Finalement, ce sont les intrigues secondaires qui regroupent Trixie, Maze et le Dr Linda Martin qui sont les plus intéressantes. Elles permettent de mettre en valeur ces personnages forts, et leur conférer plus d’importance. Ella Jones a aussi le droit à une aventure trépidante. 

Saison 5 partie a : retour aux sources

Décidément, la famille céleste est l’une des plus dysfonctionnelles au monde ! Un autre chewing-gum vient s’agglutiner aux semelles de Lucifer : Michel ! Son jumeau. Son arrivée coïncide avec des scènes impressionnantes sur le plan artistique. Magnifiques et épiques.

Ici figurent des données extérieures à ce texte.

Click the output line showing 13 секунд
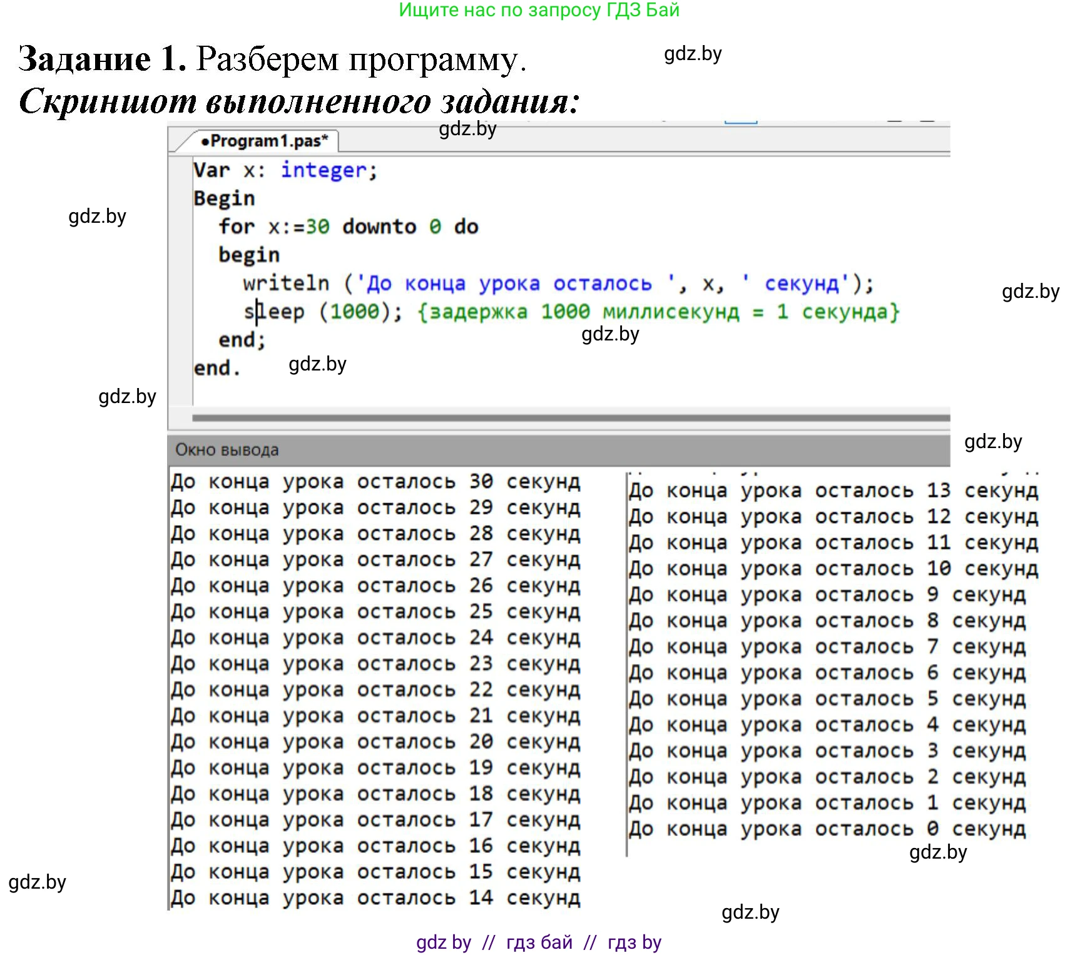This screenshot has width=1080, height=955. 833,491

Les décors, la lumière, les musiques et toute la technique prennent un second souffle. Ce renouveau apporte une réelle plu value à la série. La réalisation plus est soignée, certains épisodes reprenant et détournant des thèmes cinématographiques bien connus.

Ce début de saison permet de retourner aux sources de la série, qui revient avec son humour potache et ses situations gênantes pour les protagonistes; tout en traitant des sujets sérieux. Trixie perd de son importance au cours de cette saison, alors que Maze ne fait qu’en gagner. De personnage plutôt secondaire dans les dernières saisons (et pour cause l’actrice était enceinte), elle repasse au premier plan. Tout comme Ella.

Le dernier épisode se termine sur un dénouement dantesque que Lucifer et nous attendions depuis un sacré moment…

Saison 5 partie b : une fin inattendue

La dernière partie de cette saison est riche en émotions, surtout sur les deux derniers épisodes. Si les quatre premiers épisodes sont plutôt drôles, les deux derniers tournent à la tragédie. Alors que Maze reprend le rôle de comic-relief (personnage drôle mais secondaire); Dan prend une importance considérable. Quant à la confrontation tant attendue entre Lucifer et les membres de sa famille, elle tourne finalement court…pour mieux revenir au premier plan. La construction de la fin de cette saison a été travaillée pour nous surprendre, et c’est réussi. L’on passe littéralement du rire aux larmes.

Au final, la saison s’équilibre dans sa globalité. L’ensemble des intrigues amenées sont conclues et un nouvel arc narratif est déployée pour la saison à venir.

En conclusion,

Lucifer permet de nous divertir, de nous questionner aussi. Cette série ne cesse de nous surprendre et de nous interroger : qui sommes-nous et que devenons-nous quand nous aimons ? Qu’est-ce qui retient nos ailes ? Qu’est-ce qui les brûle ? Pourquoi acceptons-nous de devenir vulnérables ? A quels moments sommes-nous invincibles ? Entre deux blagues ou deux scènes émotionnellement intenses et dramatiques, Lucifer tente de répondre à tout ce panel de questionnements humains. Tout en réécrivant des scènes bibliques avec humour. Lucifer est une série ambitieuse, tant par l’univers qu’elle déploie, que par le champ des possibles qu’elle exploite dans ses intrigues. Elle ne pourra que vous séduire.